====== DATA UNDER STUDY ======

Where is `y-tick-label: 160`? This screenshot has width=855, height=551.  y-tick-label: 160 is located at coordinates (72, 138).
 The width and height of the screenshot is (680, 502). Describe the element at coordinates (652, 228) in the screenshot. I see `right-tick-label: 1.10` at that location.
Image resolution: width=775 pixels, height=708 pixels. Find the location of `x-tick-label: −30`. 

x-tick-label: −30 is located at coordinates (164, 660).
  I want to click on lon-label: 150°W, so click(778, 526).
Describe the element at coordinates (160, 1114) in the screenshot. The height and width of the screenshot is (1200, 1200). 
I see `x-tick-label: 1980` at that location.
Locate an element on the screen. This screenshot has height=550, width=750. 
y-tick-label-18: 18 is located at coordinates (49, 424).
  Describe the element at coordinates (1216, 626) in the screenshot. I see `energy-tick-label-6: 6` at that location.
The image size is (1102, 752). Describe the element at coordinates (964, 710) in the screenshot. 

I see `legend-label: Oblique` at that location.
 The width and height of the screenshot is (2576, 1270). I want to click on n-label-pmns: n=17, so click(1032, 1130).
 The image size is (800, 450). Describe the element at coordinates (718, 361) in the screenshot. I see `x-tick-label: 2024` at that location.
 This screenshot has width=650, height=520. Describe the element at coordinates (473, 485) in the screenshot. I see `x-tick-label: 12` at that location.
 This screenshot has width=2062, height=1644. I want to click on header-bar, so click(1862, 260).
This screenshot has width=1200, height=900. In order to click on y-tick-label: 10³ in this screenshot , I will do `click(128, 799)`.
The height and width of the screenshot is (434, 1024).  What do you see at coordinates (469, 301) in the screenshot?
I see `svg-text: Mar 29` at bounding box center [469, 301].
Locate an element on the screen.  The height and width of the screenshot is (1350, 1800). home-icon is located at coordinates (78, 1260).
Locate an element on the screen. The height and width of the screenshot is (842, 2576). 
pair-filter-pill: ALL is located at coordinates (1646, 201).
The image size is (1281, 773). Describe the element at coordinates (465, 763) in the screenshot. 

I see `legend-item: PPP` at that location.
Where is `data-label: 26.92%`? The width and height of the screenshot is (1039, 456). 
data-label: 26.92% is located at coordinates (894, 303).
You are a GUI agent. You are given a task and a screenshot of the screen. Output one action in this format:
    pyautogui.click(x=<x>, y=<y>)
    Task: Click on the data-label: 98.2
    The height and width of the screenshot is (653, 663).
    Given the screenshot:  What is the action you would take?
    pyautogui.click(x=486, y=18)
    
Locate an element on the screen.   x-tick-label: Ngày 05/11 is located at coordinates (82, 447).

======

### HOW TO COMPLETE THIS TASK:
Copy, without any change, the stretch of the records from the line containing "This screenshot has width=1200, height=900." through the end of the records.

### OUTPUT FOR THIS TASK:
This screenshot has width=1200, height=900. In order to click on y-tick-label: 10³ in this screenshot , I will do `click(128, 799)`.
The height and width of the screenshot is (434, 1024).  What do you see at coordinates (469, 301) in the screenshot?
I see `svg-text: Mar 29` at bounding box center [469, 301].
Locate an element on the screen.  The height and width of the screenshot is (1350, 1800). home-icon is located at coordinates (78, 1260).
Locate an element on the screen. The height and width of the screenshot is (842, 2576). 
pair-filter-pill: ALL is located at coordinates (1646, 201).
The image size is (1281, 773). Describe the element at coordinates (465, 763) in the screenshot. 

I see `legend-item: PPP` at that location.
Where is `data-label: 26.92%`? The width and height of the screenshot is (1039, 456). 
data-label: 26.92% is located at coordinates (894, 303).
You are a GUI agent. You are given a task and a screenshot of the screen. Output one action in this format:
    pyautogui.click(x=<x>, y=<y>)
    Task: Click on the data-label: 98.2
    The height and width of the screenshot is (653, 663).
    Given the screenshot:  What is the action you would take?
    pyautogui.click(x=486, y=18)
    
Locate an element on the screen.   x-tick-label: Ngày 05/11 is located at coordinates (82, 447).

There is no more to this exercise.